* **Problem description**: Nothing in the data may change. Copy all of it exactly.

*** Available data Section Begins ***

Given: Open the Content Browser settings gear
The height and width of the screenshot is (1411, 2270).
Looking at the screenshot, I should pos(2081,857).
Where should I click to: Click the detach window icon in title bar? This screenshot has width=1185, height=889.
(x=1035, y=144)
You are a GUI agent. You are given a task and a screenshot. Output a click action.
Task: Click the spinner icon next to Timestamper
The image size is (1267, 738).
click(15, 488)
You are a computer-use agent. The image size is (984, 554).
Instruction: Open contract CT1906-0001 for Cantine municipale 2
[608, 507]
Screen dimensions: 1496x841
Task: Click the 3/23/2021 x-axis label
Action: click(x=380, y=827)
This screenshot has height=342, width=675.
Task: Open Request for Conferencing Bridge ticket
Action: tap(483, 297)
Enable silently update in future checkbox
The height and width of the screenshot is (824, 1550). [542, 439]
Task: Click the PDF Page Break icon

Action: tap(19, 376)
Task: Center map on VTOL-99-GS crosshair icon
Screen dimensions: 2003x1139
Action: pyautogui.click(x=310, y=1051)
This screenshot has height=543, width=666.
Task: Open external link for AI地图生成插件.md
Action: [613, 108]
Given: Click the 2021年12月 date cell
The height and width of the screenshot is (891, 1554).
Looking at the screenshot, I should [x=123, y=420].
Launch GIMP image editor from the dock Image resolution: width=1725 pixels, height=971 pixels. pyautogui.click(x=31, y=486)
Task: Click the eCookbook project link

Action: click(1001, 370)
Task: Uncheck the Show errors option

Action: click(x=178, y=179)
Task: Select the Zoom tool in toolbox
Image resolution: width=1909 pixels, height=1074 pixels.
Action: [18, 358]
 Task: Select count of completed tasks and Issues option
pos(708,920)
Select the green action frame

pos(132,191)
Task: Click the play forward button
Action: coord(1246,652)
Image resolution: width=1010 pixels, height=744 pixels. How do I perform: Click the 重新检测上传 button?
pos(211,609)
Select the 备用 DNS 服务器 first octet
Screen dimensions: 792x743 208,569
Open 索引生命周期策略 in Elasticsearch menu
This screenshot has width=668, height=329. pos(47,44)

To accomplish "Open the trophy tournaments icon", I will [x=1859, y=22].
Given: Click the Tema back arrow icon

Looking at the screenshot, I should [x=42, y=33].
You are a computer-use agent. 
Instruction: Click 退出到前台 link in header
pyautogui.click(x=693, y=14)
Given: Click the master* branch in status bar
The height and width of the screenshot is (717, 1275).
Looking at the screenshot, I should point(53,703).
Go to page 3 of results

*** Available data Section Ends ***

* **Result of the exercise**:
Given: Open the Content Browser settings gear
The height and width of the screenshot is (1411, 2270).
Looking at the screenshot, I should pos(2081,857).
Where should I click to: Click the detach window icon in title bar? This screenshot has width=1185, height=889.
(x=1035, y=144)
You are a GUI agent. You are given a task and a screenshot. Output a click action.
Task: Click the spinner icon next to Timestamper
The image size is (1267, 738).
click(15, 488)
You are a computer-use agent. The image size is (984, 554).
Instruction: Open contract CT1906-0001 for Cantine municipale 2
[608, 507]
Screen dimensions: 1496x841
Task: Click the 3/23/2021 x-axis label
Action: click(x=380, y=827)
This screenshot has height=342, width=675.
Task: Open Request for Conferencing Bridge ticket
Action: tap(483, 297)
Enable silently update in future checkbox
The height and width of the screenshot is (824, 1550). [542, 439]
Task: Click the PDF Page Break icon

Action: tap(19, 376)
Task: Center map on VTOL-99-GS crosshair icon
Screen dimensions: 2003x1139
Action: pyautogui.click(x=310, y=1051)
This screenshot has height=543, width=666.
Task: Open external link for AI地图生成插件.md
Action: [613, 108]
Given: Click the 2021年12月 date cell
The height and width of the screenshot is (891, 1554).
Looking at the screenshot, I should [x=123, y=420].
Launch GIMP image editor from the dock Image resolution: width=1725 pixels, height=971 pixels. pyautogui.click(x=31, y=486)
Task: Click the eCookbook project link

Action: click(1001, 370)
Task: Uncheck the Show errors option

Action: click(x=178, y=179)
Task: Select the Zoom tool in toolbox
Image resolution: width=1909 pixels, height=1074 pixels.
Action: [18, 358]
 Task: Select count of completed tasks and Issues option
pos(708,920)
Select the green action frame

pos(132,191)
Task: Click the play forward button
Action: coord(1246,652)
Image resolution: width=1010 pixels, height=744 pixels. How do I perform: Click the 重新检测上传 button?
pos(211,609)
Select the 备用 DNS 服务器 first octet
Screen dimensions: 792x743 208,569
Open 索引生命周期策略 in Elasticsearch menu
This screenshot has width=668, height=329. pos(47,44)

To accomplish "Open the trophy tournaments icon", I will [x=1859, y=22].
Given: Click the Tema back arrow icon

Looking at the screenshot, I should [x=42, y=33].
You are a computer-use agent. 
Instruction: Click 退出到前台 link in header
pyautogui.click(x=693, y=14)
Given: Click the master* branch in status bar
The height and width of the screenshot is (717, 1275).
Looking at the screenshot, I should point(53,703).
Go to page 3 of results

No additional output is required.